Rebecca Salter, Untitled AG14, 2014 Mixed media on muslin on linen, 18 x 20 inches Image courtesy Howard Scott Gallery, New York |
Exhibition review
REBECCA SALTER, “First Light”
Soon after entering “First Light,” Rebecca Salter’s new exhibition at Howard Scott Gallery, I started questioning my standards for abstraction. Salter’s grey, atmospheric canvases have such a consistent vagueness that I wondered: did their consistency make them strong? Or did their vagueness make them weak?
My real questions lurked deeper: why do I value “strength” itself, and what is that? Clearly I wanted Salter’s paintings to avoid the pitfalls of “zombie formalism,” and to be as tight and strong as the writing we aim for on Wallscrawler. But when is abstraction visually “muscular”? How could I assess this quality in artworks that look...soft?

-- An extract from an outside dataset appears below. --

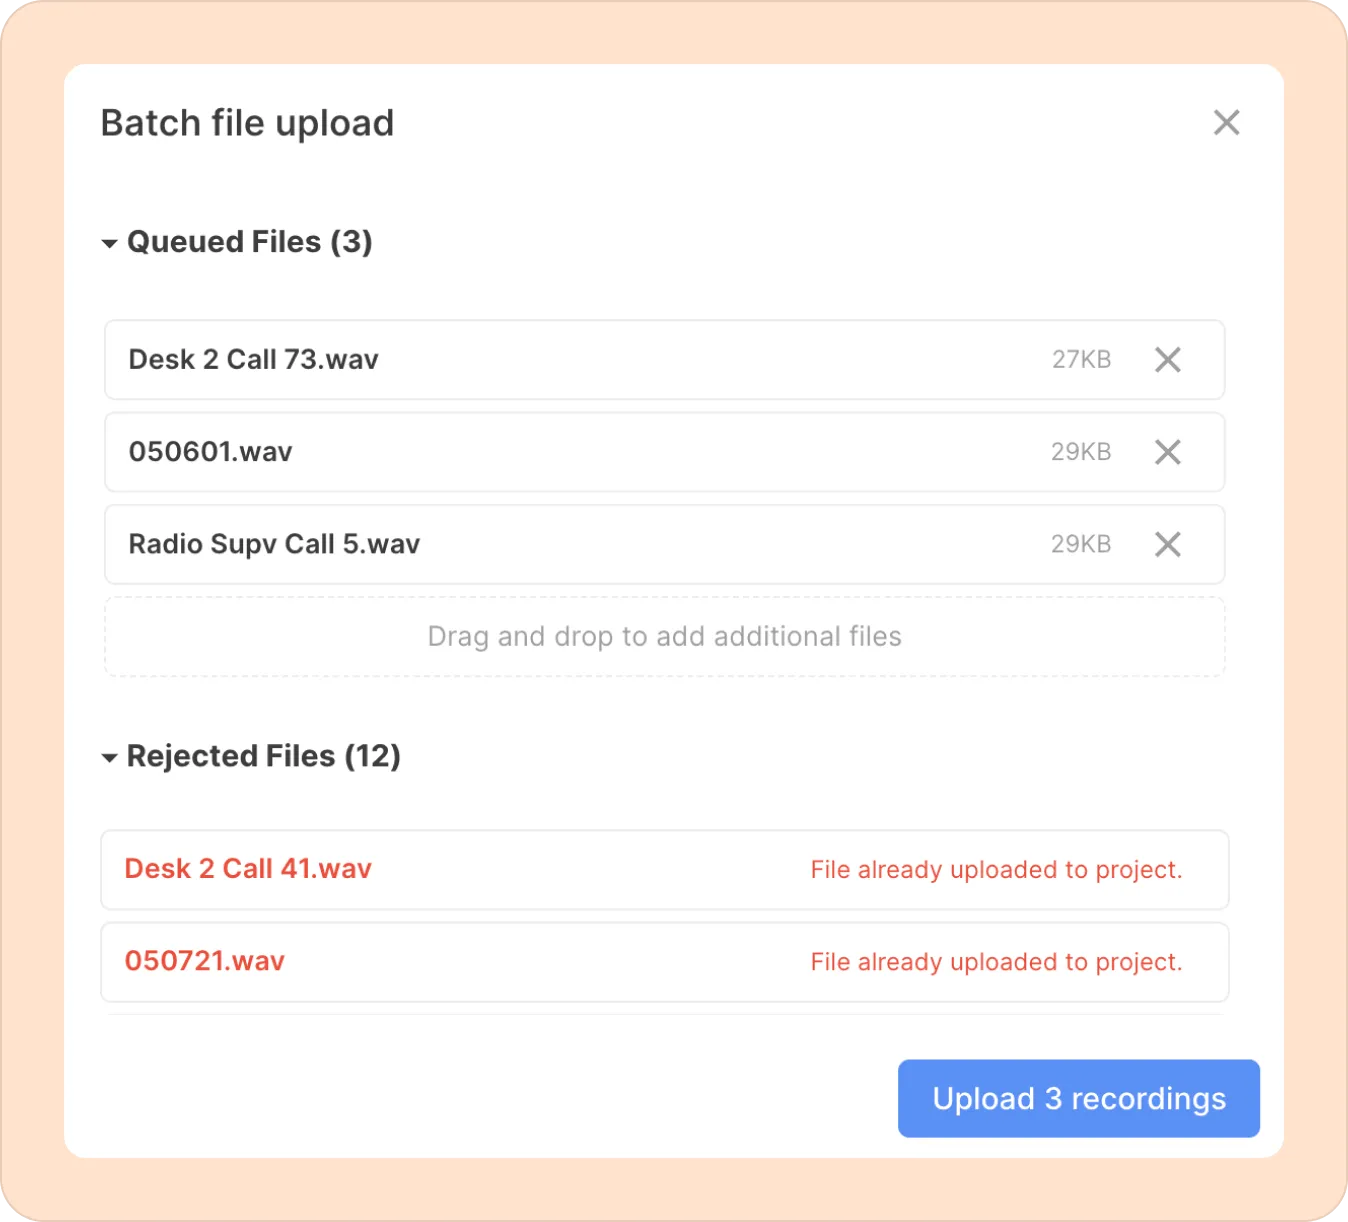1348x1222 pixels.
Task: Click the drag and drop file zone
Action: pos(664,637)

In this exhibition, variously sized rectangular paintings suddenly seem to dissolve into deep chasms. Diverse greys and indigos accumulate into sometimes gloomy fogs. (Salter lives in London.) Spatial ambiguities emerge from scrims of painted gauze glued over the canvases, and because of shadowy spots that punctuate the lighter grey atmospheres. Up close, some spots have hairy edges, like the stray threads that cling to some rough contours of the applied muslin.

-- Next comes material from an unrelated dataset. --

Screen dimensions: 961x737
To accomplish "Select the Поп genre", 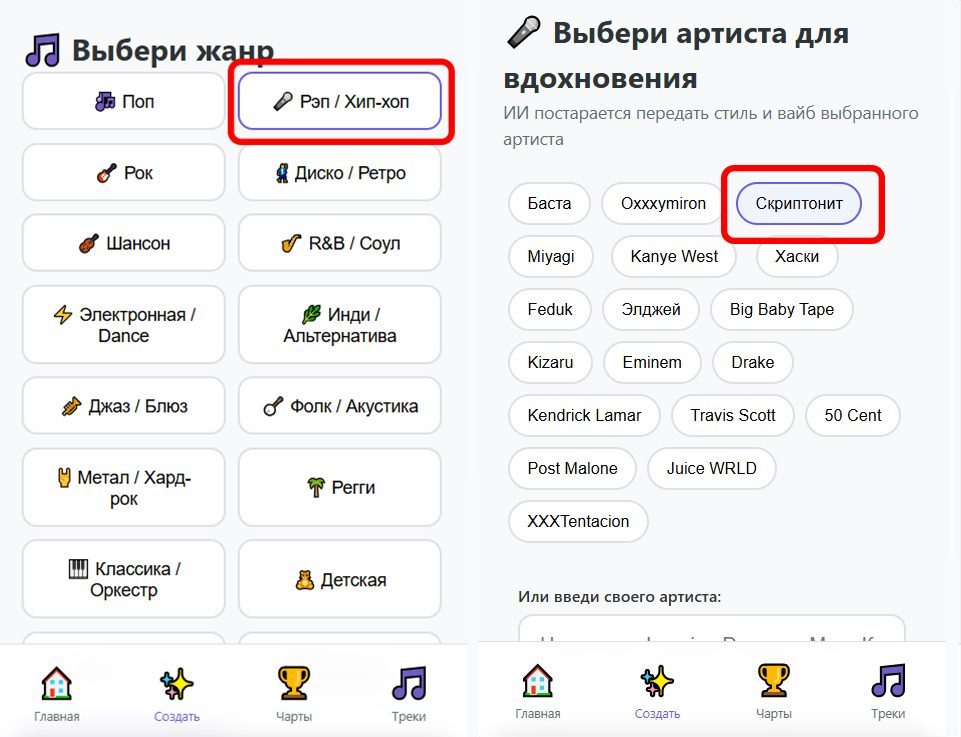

Roughness also appears in idiosyncratic details such as an off-center water stain in Untitled AG14. It permeates the off-kilter grids that structure the paintings’ ethereality. Salter creates geometric fields by folding her materials, overlapping wide lines of thin pigment, and (as in Untitled AG25) extracting threads from the fabric at irregular intervals.
These techniques aerate the dense markmaking from Salter’s earlier work at Howard Scott and in a two-venue retrospective in New Haven. Throughout, her layered glazing of materials reveals her years of ceramics training in Japan, and her subtle gradations of dark tones echo her experience as a printmaker. If fields and grids aren’t your taste, you might see the work as esoteric tie dye. With time, the paintings gather steam -- build muscle.

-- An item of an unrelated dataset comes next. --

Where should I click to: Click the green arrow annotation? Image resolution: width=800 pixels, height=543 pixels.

This phenomenon reminded me of visiting John Zurier’s recent exhibition at Peter Blum Gallery, “West of the Future.” At first the show looked like vacant neo-expressionism, but soon a sensibility surfaced. A bright atmosphere filled the room. It turns out that Zurier had been moved to represent the “soft” summer light of Iceland’s northern Skagafjörður region...just as the work in Salter’s First Light was inspired by the return of daylight at springtime in the Lofoten Islands, in northern Norway. Knowing these frameworks helps to identify these paintings’ underlying pulses, and to name the drives that keep them from being merely formal explorations of material effects.
Inner compulsion distinguishes “muscular abstraction” from a “zombie” mimicry. Purpose cannot simply be declared in a press release; it must be palpable in the artwork. For artist and architect Maya Lin, “a strong, clear vision” emerges from a white-hot impulse. Expanding on that insight obscures it; paring down again allows it to reveal its elemental power.
A strong motive does not require articulable content or political injustice; it can manifest in a feeling or a mood. Salter abstracts a shimmer from murkiness. First Light beckons like a quiet buoy in Chelsea.